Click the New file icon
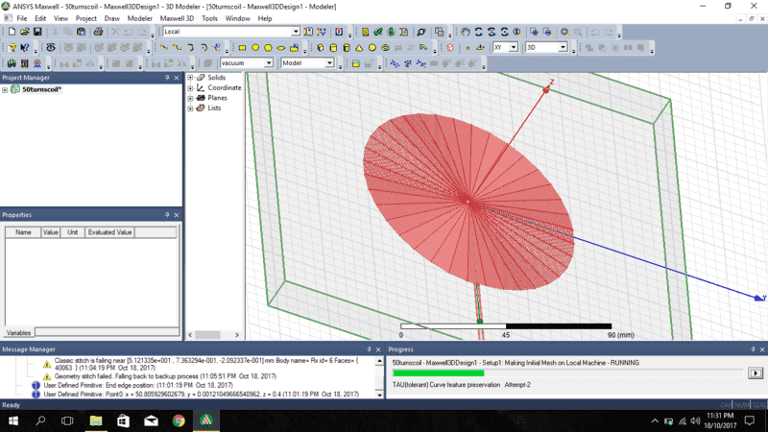The width and height of the screenshot is (768, 432). tap(11, 32)
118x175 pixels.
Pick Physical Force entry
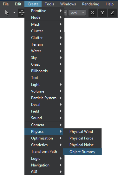tap(82, 138)
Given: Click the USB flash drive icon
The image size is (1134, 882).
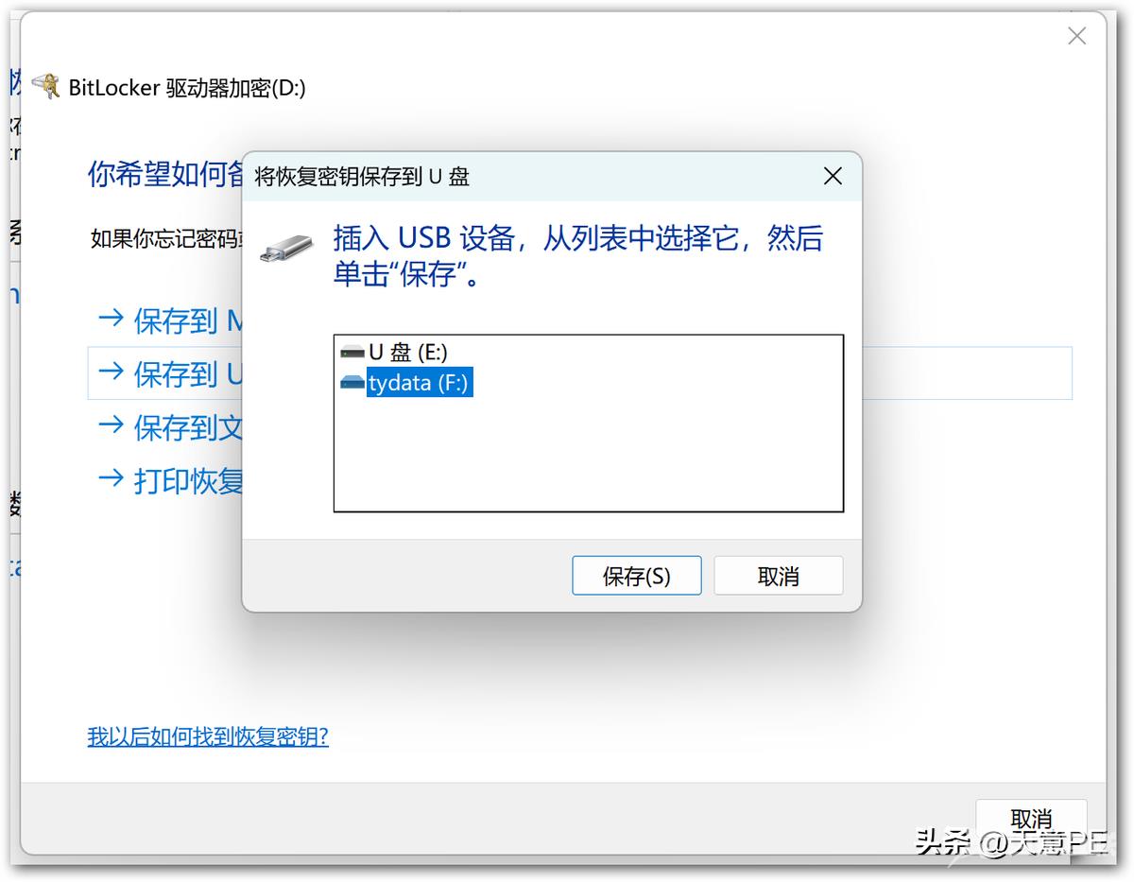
======
**What you will do:** Although the records contain pictures, the output must hold only their exact wording.

**Exercise solution:**
Click the New file icon
The width and height of the screenshot is (768, 432). tap(11, 32)
118x175 pixels.
Pick Physical Force entry
tap(82, 138)
Given: Click the USB flash drive icon
The image size is (1134, 882).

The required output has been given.